(Collected data entries)
<<<<
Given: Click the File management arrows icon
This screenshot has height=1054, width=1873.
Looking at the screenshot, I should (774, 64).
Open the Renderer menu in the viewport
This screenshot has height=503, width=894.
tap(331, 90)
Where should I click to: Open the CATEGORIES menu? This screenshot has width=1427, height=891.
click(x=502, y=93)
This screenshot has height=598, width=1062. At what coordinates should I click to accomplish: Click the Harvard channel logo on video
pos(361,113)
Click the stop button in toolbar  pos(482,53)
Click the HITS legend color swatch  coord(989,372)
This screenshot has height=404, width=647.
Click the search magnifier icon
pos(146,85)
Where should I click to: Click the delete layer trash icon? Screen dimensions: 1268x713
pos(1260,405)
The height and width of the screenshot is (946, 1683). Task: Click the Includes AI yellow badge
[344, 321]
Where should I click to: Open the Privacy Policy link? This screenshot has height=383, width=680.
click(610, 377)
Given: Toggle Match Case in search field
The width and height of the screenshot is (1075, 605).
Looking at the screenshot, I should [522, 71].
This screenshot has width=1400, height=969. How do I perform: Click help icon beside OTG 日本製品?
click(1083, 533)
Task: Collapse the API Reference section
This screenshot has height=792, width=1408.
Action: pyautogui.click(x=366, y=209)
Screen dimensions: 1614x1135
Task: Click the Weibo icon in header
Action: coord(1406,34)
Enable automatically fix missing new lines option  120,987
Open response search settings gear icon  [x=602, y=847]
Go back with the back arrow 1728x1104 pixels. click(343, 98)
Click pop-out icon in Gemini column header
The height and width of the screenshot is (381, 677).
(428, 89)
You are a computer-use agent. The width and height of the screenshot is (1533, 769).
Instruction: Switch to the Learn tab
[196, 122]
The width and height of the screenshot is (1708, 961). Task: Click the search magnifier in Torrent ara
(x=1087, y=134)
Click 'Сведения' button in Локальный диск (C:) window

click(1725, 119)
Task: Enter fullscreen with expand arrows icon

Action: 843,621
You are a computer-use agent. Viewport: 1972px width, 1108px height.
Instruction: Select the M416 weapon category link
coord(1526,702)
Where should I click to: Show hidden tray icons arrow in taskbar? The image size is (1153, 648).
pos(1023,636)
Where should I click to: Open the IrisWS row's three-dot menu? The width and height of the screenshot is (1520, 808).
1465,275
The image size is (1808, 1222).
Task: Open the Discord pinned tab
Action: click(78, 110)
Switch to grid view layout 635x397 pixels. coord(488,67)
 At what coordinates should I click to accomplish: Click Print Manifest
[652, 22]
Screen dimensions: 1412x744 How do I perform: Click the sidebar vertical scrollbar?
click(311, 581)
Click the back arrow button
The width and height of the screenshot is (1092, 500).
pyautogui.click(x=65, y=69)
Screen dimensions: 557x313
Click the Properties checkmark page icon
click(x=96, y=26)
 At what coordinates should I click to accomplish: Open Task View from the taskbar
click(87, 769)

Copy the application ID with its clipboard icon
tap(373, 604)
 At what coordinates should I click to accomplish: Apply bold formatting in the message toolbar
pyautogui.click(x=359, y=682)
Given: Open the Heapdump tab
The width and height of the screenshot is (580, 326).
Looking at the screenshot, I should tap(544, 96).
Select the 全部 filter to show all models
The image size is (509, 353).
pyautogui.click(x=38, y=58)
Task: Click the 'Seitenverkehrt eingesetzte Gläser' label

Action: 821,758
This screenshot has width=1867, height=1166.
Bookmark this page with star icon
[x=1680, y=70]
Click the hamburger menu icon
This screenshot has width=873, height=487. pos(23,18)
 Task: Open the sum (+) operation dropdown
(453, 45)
>>>>
Would you copy out exactly the lines above that start at the one containing "This screenshot has height=404, width=647." and end at the one containing "Switch to grid", inclusive?

WRITTEN SOLUTION →
This screenshot has height=404, width=647.
Click the search magnifier icon
pos(146,85)
Where should I click to: Click the delete layer trash icon? Screen dimensions: 1268x713
pos(1260,405)
The height and width of the screenshot is (946, 1683). Task: Click the Includes AI yellow badge
[344, 321]
Where should I click to: Open the Privacy Policy link? This screenshot has height=383, width=680.
click(610, 377)
Given: Toggle Match Case in search field
The width and height of the screenshot is (1075, 605).
Looking at the screenshot, I should [522, 71].
This screenshot has width=1400, height=969. How do I perform: Click help icon beside OTG 日本製品?
click(1083, 533)
Task: Collapse the API Reference section
This screenshot has height=792, width=1408.
Action: pyautogui.click(x=366, y=209)
Screen dimensions: 1614x1135
Task: Click the Weibo icon in header
Action: coord(1406,34)
Enable automatically fix missing new lines option  120,987
Open response search settings gear icon  [x=602, y=847]
Go back with the back arrow 1728x1104 pixels. click(343, 98)
Click pop-out icon in Gemini column header
The height and width of the screenshot is (381, 677).
(428, 89)
You are a computer-use agent. The width and height of the screenshot is (1533, 769).
Instruction: Switch to the Learn tab
[196, 122]
The width and height of the screenshot is (1708, 961). Task: Click the search magnifier in Torrent ara
(x=1087, y=134)
Click 'Сведения' button in Локальный диск (C:) window

click(1725, 119)
Task: Enter fullscreen with expand arrows icon

Action: 843,621
You are a computer-use agent. Viewport: 1972px width, 1108px height.
Instruction: Select the M416 weapon category link
coord(1526,702)
Where should I click to: Show hidden tray icons arrow in taskbar? The image size is (1153, 648).
pos(1023,636)
Where should I click to: Open the IrisWS row's three-dot menu? The width and height of the screenshot is (1520, 808).
1465,275
The image size is (1808, 1222).
Task: Open the Discord pinned tab
Action: click(78, 110)
Switch to grid view layout 635x397 pixels. coord(488,67)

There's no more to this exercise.